Nonetheless, Dwight can't quite keep a healthy distance from his sister, Alice, a radical anthropologist. A visit to her room tells us everything we need to know about her. There's the tiny twin bed with its "pleasant and reassuringly girlish lavender bedspread," where she has been known to entertain both boys and girls. Above the bed: the stuffed head of an African ibex that Alice, a vegetarian, bagged on her last father-daughter hunting trip. Across from the dead head: an East German propaganda poster that demonstrates the proper use of giant red hammers on capitalist fingers. By these points--bed, taxidermy, poster--Alice is triangulated and surveyed like a plot of land. And in this room, Dwight lies down on her bed as if it were a doctor's couch and in her PJs she plays shrink, pro bono, while puffing theatrically on a "big fat Freudian cigar." But her psychology is less The Interpretation of Dreams and more Das Kapital. Diagnoses Alice: "Part of it is that we belong to a social class and a generation where our parents live too long and remain too economically powerful." Asks Dwight: "Is this going to be Communist therapy?"

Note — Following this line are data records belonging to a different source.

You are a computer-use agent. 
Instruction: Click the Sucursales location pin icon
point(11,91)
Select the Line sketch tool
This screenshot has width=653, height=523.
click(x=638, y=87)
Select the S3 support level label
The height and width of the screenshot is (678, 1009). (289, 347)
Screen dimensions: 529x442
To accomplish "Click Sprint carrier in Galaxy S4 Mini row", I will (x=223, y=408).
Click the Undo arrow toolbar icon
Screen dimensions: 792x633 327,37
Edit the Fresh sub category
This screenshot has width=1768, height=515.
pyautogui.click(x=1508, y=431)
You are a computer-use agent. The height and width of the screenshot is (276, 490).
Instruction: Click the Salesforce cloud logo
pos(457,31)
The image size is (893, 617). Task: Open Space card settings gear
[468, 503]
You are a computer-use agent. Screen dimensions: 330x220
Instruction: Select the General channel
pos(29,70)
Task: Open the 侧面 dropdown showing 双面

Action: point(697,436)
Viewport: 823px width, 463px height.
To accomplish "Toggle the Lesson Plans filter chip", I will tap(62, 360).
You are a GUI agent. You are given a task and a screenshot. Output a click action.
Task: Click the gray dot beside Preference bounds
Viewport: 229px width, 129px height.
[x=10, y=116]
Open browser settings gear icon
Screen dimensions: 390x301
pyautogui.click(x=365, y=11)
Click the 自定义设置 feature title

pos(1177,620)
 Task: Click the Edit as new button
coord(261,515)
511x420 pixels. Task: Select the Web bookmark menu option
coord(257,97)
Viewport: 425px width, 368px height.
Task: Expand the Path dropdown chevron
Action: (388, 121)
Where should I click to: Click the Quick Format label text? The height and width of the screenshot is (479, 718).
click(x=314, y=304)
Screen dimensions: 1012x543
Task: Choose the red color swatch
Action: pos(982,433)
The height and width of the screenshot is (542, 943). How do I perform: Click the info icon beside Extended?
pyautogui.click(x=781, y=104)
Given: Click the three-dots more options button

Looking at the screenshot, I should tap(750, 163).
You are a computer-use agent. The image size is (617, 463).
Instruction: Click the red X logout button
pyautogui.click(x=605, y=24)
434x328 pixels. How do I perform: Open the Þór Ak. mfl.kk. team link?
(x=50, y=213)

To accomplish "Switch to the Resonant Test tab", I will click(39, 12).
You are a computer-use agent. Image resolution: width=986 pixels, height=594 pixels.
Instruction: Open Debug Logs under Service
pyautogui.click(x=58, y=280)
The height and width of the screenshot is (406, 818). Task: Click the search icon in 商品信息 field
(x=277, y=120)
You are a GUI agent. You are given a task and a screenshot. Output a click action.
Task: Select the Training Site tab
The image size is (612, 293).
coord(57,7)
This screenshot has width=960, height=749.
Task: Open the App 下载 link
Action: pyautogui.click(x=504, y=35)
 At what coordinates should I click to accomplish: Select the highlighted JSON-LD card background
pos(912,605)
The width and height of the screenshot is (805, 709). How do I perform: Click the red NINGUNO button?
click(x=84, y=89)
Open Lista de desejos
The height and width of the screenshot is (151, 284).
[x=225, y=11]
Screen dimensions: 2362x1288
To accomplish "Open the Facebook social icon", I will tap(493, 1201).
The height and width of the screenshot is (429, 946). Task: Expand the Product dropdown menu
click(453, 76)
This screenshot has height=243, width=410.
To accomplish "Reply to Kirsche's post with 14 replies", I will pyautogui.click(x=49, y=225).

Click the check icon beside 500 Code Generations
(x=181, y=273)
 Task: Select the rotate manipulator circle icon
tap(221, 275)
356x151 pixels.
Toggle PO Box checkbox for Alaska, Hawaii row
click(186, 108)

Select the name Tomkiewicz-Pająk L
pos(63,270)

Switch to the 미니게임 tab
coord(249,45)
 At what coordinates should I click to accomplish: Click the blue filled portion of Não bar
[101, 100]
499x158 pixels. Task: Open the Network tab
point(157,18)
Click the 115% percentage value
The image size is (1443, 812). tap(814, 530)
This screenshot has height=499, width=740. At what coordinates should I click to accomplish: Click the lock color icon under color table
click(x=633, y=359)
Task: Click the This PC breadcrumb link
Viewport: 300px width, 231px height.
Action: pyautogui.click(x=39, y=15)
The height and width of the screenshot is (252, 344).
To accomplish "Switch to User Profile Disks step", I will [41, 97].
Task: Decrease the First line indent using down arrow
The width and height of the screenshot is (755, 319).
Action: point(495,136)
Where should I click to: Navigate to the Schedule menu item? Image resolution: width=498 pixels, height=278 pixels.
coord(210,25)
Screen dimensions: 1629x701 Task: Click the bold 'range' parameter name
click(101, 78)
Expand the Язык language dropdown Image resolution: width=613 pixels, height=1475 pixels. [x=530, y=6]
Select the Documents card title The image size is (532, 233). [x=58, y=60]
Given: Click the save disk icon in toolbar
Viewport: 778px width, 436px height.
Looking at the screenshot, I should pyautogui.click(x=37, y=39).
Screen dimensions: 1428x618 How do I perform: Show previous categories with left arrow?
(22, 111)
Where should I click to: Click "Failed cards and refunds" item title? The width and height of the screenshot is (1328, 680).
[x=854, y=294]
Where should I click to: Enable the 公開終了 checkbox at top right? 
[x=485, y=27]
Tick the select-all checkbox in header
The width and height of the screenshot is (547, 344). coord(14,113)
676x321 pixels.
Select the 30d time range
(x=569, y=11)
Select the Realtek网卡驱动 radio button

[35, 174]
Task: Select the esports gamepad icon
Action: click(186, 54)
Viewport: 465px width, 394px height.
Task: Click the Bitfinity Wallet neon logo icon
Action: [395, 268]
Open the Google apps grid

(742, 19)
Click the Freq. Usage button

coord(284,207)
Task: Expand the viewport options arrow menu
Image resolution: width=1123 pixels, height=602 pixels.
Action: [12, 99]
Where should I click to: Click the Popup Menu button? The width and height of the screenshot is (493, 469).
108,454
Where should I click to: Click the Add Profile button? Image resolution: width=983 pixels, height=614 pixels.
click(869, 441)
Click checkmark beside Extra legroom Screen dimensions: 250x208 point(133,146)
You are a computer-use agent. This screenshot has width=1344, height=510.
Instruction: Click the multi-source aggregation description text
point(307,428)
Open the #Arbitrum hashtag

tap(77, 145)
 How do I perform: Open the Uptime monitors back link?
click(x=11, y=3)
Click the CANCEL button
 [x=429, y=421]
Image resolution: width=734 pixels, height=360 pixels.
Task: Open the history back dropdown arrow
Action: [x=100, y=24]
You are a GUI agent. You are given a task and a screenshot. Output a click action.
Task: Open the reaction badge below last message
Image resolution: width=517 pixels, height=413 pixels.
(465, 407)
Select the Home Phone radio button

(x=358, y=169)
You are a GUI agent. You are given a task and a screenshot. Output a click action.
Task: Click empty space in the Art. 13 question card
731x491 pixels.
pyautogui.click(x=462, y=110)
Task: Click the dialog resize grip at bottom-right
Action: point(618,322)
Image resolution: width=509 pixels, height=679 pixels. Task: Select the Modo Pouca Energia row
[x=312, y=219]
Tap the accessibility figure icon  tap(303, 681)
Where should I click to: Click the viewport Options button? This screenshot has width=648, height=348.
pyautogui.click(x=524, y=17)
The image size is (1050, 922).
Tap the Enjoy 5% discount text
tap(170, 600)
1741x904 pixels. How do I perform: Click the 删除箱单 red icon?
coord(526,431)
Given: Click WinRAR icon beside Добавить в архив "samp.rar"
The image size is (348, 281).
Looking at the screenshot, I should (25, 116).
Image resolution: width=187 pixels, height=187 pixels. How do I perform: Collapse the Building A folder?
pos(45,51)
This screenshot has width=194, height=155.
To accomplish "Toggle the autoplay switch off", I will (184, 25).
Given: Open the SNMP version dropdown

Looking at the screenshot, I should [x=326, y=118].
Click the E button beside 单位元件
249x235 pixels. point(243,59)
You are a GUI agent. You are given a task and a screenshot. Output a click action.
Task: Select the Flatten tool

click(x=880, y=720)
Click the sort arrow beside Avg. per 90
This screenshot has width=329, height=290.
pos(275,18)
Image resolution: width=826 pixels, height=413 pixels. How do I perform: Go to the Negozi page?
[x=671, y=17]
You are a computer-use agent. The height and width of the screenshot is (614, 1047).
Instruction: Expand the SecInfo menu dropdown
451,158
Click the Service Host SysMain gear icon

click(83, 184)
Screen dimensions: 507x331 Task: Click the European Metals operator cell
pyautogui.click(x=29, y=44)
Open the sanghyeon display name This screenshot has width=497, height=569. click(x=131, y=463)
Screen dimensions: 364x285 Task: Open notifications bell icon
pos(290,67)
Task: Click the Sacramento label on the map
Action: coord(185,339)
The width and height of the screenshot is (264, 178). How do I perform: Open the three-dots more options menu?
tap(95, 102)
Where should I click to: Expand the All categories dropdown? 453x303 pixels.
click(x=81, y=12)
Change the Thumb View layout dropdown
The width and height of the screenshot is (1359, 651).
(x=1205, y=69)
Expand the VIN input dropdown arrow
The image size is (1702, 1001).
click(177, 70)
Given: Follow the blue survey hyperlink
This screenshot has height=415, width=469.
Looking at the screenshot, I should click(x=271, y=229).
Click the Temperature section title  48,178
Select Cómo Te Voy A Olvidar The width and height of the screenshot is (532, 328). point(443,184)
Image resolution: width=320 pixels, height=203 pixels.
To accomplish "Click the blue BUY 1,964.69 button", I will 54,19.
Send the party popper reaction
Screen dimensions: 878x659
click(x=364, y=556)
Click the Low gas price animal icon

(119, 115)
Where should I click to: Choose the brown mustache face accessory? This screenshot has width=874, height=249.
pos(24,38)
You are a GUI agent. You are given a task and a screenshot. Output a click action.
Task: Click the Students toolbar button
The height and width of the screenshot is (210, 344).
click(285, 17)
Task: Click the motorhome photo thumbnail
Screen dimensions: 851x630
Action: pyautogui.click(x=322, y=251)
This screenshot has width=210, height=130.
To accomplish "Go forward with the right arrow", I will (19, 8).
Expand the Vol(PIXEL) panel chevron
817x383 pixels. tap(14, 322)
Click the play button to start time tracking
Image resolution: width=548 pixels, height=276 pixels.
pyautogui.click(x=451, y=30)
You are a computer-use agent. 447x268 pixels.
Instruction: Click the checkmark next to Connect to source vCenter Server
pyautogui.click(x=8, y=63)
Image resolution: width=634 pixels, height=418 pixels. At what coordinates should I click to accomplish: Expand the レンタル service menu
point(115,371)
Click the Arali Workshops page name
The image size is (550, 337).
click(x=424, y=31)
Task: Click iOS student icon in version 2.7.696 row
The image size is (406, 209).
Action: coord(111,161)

Alice has gone reddish, having outlived the cold war and outgrown the dog collars and Izod polos of her "punk WASP bitch" phase. Still, she assures their father that when the revolution comes she will not (a) stand him up against the wall and shoot him personally, or (b) encourage any of her comrades to stand him up against the wall and shoot him.
"Come on, Alice," says Dad instead of thanks, "Show some spine. A diffident revolutionary is no good. I'm a commodities trader. If you don't kill me, who will you?" Which makes her cry.
Mr. Wilmerding is absent-minded enough to lose cars, his fortune, his children and his wife. After golf and a great deal of scotch, he discourses on the long line of cynics from himself back to Diogenes, shouts obscure advice and chucks office supplies straight at Dwight's head. He's the father Odysseus probably was whenever he was stuck on land and at home. And then, there's the matter of their mother, who, between the cheery devout Episcopalianism and the sudden vegetarianism, may or may not have become a nun.
But Dwight skips town before we find out. He switches hemispheres in search of his old prep school crush Natasha, but is instead presented with Brigid, the beautiful Belgian-Argentine anthropologist. Brigid reminds him, and us, of his sister, but the resemblance only goes so far. Brigid, for instance, reacts significantly better when he goes in for a kiss. This is good news for Dwight, but bad news for the rest of us. The special promise and antic, affecting comedy of Indecision's opening chapters do not survive Dwight's not-so-perilous journey through the jungle into Brigid's arms. As Dwight evolves, the novel devolves.